# Cichlid personalities



## Georgia Peach (Sep 23, 2005)

*Cichlid personalities * Pic added**

cichlids have to be some of the coolest fish out there. Two of my labs have the cutest personalities. When they see me coming they swim up to the glass and follow me everywhere I go.. :mrgreen: hehhee, reminds me of how my oscar used to act.


----------



## Cichlid Man (Jan 19, 2005)

The only thing on their mind is food, that's why they love you so much. LOL Are those the labs you got from MP that you are talking about?


----------



## Georgia Peach (Sep 23, 2005)

LOL - funny you say that CM - they are pigs! I drop in some cichlid granules and they bought kill each other to get to them! LOL Yes, these are the ones I got from MP.. Ive tried taking pics of them but none are turning out good enough to post..


----------



## Osiris (Jan 18, 2005)

lol cool, i have a school of 20 right now, now that's a site! 

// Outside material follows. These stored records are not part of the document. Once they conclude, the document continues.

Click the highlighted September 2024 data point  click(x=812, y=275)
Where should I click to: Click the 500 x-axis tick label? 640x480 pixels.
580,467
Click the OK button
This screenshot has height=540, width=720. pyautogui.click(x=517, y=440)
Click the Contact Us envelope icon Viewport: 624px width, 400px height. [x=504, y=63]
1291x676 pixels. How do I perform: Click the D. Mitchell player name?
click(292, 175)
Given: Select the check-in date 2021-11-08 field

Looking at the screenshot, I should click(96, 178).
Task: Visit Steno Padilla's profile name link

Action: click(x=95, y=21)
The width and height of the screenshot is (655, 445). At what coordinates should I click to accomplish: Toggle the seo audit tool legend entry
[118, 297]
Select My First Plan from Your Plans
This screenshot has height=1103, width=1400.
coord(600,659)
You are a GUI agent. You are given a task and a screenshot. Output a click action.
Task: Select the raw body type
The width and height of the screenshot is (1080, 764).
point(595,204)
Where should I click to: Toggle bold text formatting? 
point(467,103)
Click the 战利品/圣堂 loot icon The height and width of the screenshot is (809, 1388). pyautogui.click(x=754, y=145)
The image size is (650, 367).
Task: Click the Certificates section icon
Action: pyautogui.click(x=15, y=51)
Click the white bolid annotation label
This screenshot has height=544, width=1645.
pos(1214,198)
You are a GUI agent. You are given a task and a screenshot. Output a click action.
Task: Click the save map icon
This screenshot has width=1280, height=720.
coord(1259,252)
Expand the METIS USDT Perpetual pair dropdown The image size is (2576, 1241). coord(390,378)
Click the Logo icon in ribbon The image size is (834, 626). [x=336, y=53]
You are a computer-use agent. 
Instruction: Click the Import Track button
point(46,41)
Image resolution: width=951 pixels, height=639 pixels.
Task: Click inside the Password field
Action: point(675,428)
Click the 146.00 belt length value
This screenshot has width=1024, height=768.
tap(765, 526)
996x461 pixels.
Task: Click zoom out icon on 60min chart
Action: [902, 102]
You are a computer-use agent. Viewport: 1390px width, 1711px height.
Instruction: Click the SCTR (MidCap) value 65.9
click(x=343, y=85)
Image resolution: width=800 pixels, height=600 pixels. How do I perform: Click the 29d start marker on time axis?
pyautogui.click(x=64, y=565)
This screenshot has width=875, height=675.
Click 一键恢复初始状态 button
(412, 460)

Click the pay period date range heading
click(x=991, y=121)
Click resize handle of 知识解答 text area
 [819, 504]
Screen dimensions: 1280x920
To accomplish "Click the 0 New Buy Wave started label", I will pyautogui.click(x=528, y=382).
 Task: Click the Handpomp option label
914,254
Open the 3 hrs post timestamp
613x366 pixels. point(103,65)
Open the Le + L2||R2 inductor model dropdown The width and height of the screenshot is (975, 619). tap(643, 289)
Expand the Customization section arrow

Glad their making you happy. They'll start breeding at 2.25-2.5"


----------



## Georgia Peach (Sep 23, 2005)

yeah MP, hoping I get a breeding pair - that would be neat! IM thinking I may have cause those two I spoke of really stick close together. Here is the best picture I have gotten so far - its kinda dark - if you look real close you can see the other one in the cave.. lol - I love these fish, I sit and watch them for hours throughout the day..


----------



## Cichlid Man (Jan 19, 2005)

Arr, bless um.


----------



## Georgia Peach (Sep 23, 2005)

lol - I gotta long way to go before I take pics as good as you guys! hehhee


----------